**LEESTEKST:**
Bom-Aulit, Eleonora (Nora) de (° 1879 - ✝ 1955)

Na een kortstondige relatie met Lode Ontrop huwde ze op 24 augustus 1901 met Emmanuel de Bom. Door haar permanent wankele gezondheid en de hoge mate waarin ze beïnvloed was door de (waan-)ideeën van 'waterdokter' Alwyn van Son, bleef het huwelijk echter 'in alle betekenissen van het woord onvruchtbaar'.

Buggenhaut, Constant van (° 1879 - ✝ 1950)

Vlaamse romanschrijver.

D'Hondt, Gustaaf (° 1865 - ✝ 1938)

Oost-Vlaamse schrijver van enkele romans en theaterstukken.

Eelen, Jan (° 1877 - ✝ 1970)

Antwerpse dichter uit de groep rond de tijdschriften Ontwaking en De Alvoorder. Hij maakte deel uit van de literaire vereniging 'Elck wat wils'.

Looy, Jacobus van (° 1855 - ✝ 1930)

Nederlandse schrijver van proza en poëzie die ook furore maakte als grafisch kunstenaar. In 1885 had hij zijn literaire debuut gemaakt in De Nieuwe Gids. Hij correspondeerde geregeld met De Bom.

Meyere, Victor de (° 1873 - ✝ 1938)

Schrijver en volkskundige. Hij heeft Van de Woestijne geïntroduceerd in de groep rond Van Nu en Straks, het tijdschrift waaraan hijzelf tijdens de eerste reeks meewerkte. Van de Woestijne heeft hem eind april of begin mei 1895 voor het eerst ontmoet.

**OPDRACHTEN:**
[1] Beantwoord deze vragen over de biografische notities:
(a) Op welke datum trouwde Nora de Bom-Aulit met Emmanuel de Bom?
(b) In welk jaar en in welk tijdschrift maakte Jacobus van Looy zijn literaire debuut?
(c) Van welke literaire vereniging maakte Jan Eelen deel uit?
[2] Schrijf de biografische notities verder, te beginnen na de laatste zin, in dezelfde beknopte stijl.

**MATERIAAL:**

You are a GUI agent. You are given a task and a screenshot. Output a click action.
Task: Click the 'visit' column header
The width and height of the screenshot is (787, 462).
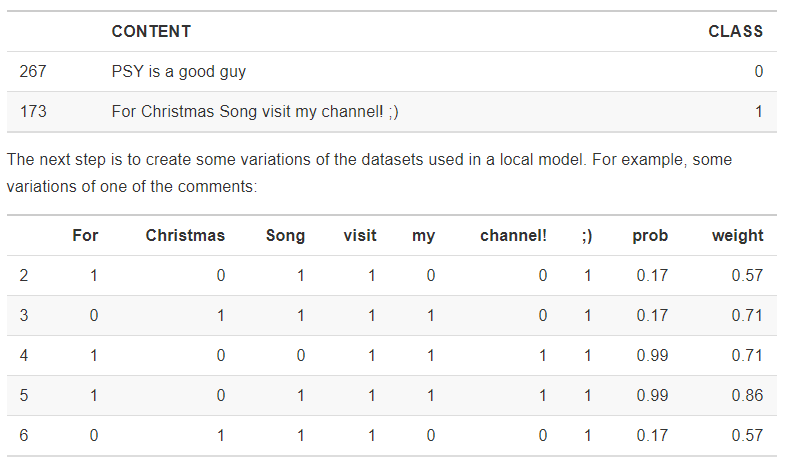point(360,236)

**ANTWOORDEN:**
[1]
(a) Op 24 augustus 1901.
(b) In 1885, in De Nieuwe Gids.
(c) Van 'Elck wat wils'.

[2]
Oever, Karel van den (° 1879 - ✝ 1926)

Katholieke Vlaamse dichter en prozaschrijver. In 1905 stond hij mee aan de wieg van het tijdschrift Vlaamsche Arbeid.

Sade, Markies (Alphonse François) de (° 1740 - ✝ 1814)

Franse schrijver van pornografische en daardoor veelal gecensureerde werken. Hij schreef zowel romans en kortverhalen als toneelstukken en politieke traktaten.

Simons, Leo (° 1862 - ✝ 1932)

Joodse Nederlander die werkte als theatercriticus en redacteur van het weekblad Hollandia (1889-1903). Oprichter van de 'Maatschappij voor Goede en Goedkoope Lectuur', beter bekend als de Wereldbibliotheek (1905). Hij gaf aan vele Vlaamse schrijvers de kans om in zijn fonds te publiceren en was zeer goed bevriend met De Bom. Zie onder meer de studie Oog voor Vlaanderen. Leo Simons en de Vlaamse ontvoogdingsstrijd van Willem van den Steene (Gent, KANTL, 2001).

Stijns, Reimond (° 1850 - ✝ 1905)

Vlaamse schrijver van poëzie, drama en proza. In de periode 1877-1884 werkte hij samen met zijn zwager, Isidoor Teirlinck (1851-1934), vader van Herman. Zijn werk wordt gekenmerkt door antiklerikale, sociale en politieke kritiek. De samenwerking met Teirlinck werd bekroond met de tweedelige sociale roman Arm Vlaanderen (1883-1884), die handelde over de schoolstrijd. Stijns publiceerde kort voor zijn dood nog zijn bekendste roman, Hard labeur (1904).

Streuvels, Stijn (° 1871 - ✝ 1969)

Pseudoniem van: Frank Lateur.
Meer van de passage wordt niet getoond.